Sunday, December 30, 2007

Dari karyawan menjadi pengusaha (2).

Di tahun 1997 mencoba peruntungan dengan membuka bisnis ke 5, yakni kerja sama dengan rekan sekantor membuka lapak limbah kertas di Bekasi.Dalam 3 bulan pertama bisnis berjalan normal sesuai dengan yang direncanakan, malahan sering kekurangan modal kerja untuk menampung pasokan limbah kertas dari studio photo ternama.
Problema muncul setelah saya jarang mengontrol karena sering ditugaskan perusahaan mengaudit proyek2 di luar pulau Jawa, yakni famili rekan saya yang ditugasi untuk mengelola bisnis limbah kertas mulai bertindak tidak jujur.
Sungguh suatu ujian mental yang penuh makna, maksud hati ingin membuka lapangan kerja bagi orang yang memerlukan sekaligus untuk belajar berbisnis, namun apa daya amanah yang kami berikan justru disalahgunakan.

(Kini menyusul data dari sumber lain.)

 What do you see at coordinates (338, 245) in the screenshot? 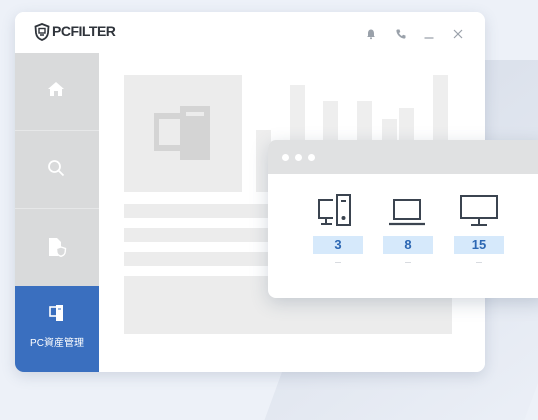
I see `desktop-count: 3` at bounding box center [338, 245].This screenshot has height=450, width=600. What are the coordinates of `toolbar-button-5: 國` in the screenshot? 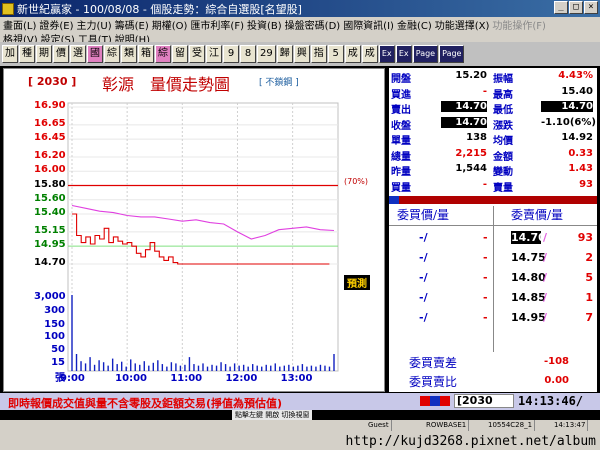 It's located at (95, 54).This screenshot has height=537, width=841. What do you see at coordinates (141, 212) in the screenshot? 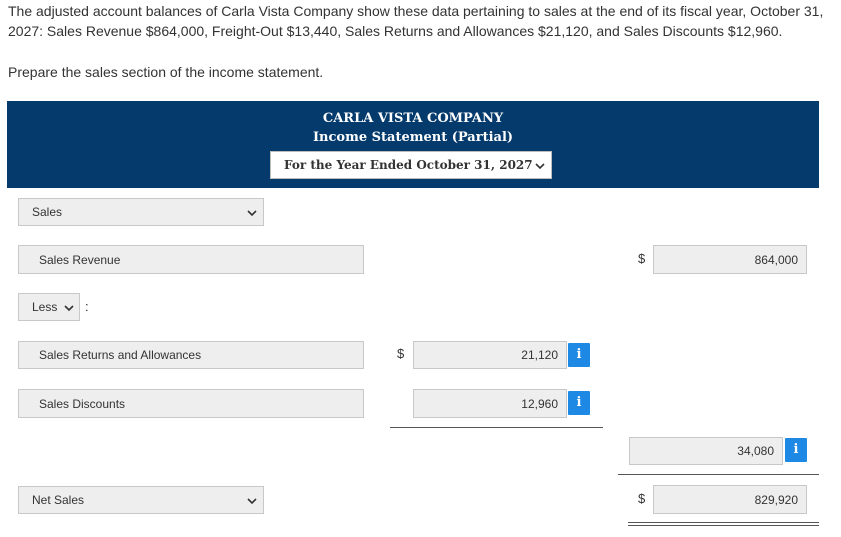
I see `sales-heading-select: Sales` at bounding box center [141, 212].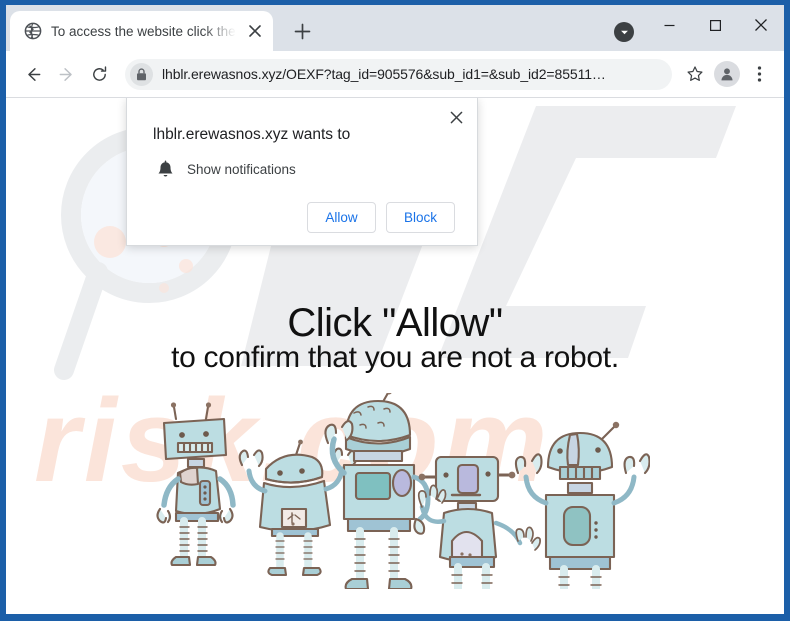 This screenshot has width=790, height=621. What do you see at coordinates (420, 218) in the screenshot?
I see `block-button: Block` at bounding box center [420, 218].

Rekan kerja saya merasa malu karena familinya melakukan penggelapan uang hasil penjualan limbah kertas dan mengusulkan agar bisnis ditutup saja karena kami berdua masih aktif sebagai karyawan, sehingga kami tidak dapat melakukan pengontrolan bisnis setiap harinya.Akhirnya saya sepakat untuk menutup bisnis tersebut dan menjual sisa stock limbah kertas yang tak seberapa hasilnya.
Pembelajaran yang diperoleh dalam bisnis limbah kertas adalah :1. Bisnis memerlukan sistem, sehingga apabila kita berhalangan hadir ada suatu mekanisme pengontrolan yang handal dan mudah mendeteksi setiap ada hal2 yang tidak beres dalam oprasional perusahaan.2. Dalam merekrut karyawan agar diutamakan yang memiliki integritas tinggi.3. Setiap hasil penjualan agar disetor ke Bank, tidak diijinkan untuk langsung dipakai sebagai biaya operasional. Sedangkan untuk biaya opersional menggunakan Petty Cash dengan metode Imprest Fund (jumlah dana tetap).
Bisnis ke 6 dimulai pada tahun 1999, yakni mencoba berbisnis ikan air deras di Bogor. Kolaborasi bisnis dengan beberapa rekan kerja di perusahaan konstruksi.
Mulai serius dalam mengelola bisnis, bahkan bertekad untuk menjadi wahana pindah kuadran. Kondisi ekonomi nasional yang sedang dilanda krisis moneter pada waktu itu, memaksa kami untuk menyiapkan alternatif apabila perusahaan konstruksi tempat kami bekerja tiba2 kolaps kesulitan likuiditas.
Kami semua menjalankan bisnis dengan kedodoran di semua aspek bisnis, mindset pengusaha belum dimiliki. Apalagi ditambah terlalu lama berada di "comfort zone" karyawan.Susah sekali melakukan koordinasi di antara kami, karena kami semua terbiasa memberi perintah.... ha..ha..ha..ha..
Setelah berjalan sekitar satu tahun, bisnis ikan air deras bubar dan pembelajaran yang di dapat :1. Apabila berbisnis hewan, faktor genetika mutlak diperhatikan, agar pertumbuhannya sesuai dengan yang direncanakan.2. Faktor komposisi bahan2 ransum makanan hewan sangat menentukan pertumbuhan hewan.3. Pada bulan2 tertentu beberapa bahan yang dipakai sebagai ransum makanan sulit ditemui di pasar.4. Modal kerja yang disiapkan untuk jangka waktu minimal 6 bulan, karena 4 bulan pertama adalah proses membesarkan ikan dan semakin lama ransum makanan yang dibutuhkan semakin banyak, karena ikan semakin tumbuh besar.5. Harus mampu mendapatkan pasar yang dapat menampung produksi ikan secara kontinyu, karena kalau sistem penjualan borong di kolam ikan, hasilnya sangat minim dan cenderung rugi.6. Diperlukan team work yang solid apabila berbisnis dengan rekan2 kolega kantor. Ada kecenderungan berkompetisi satu sama lain, seperti ingin meraih jenjang karir yang diidamkan setiap karyawan dalam suatu perusahaan.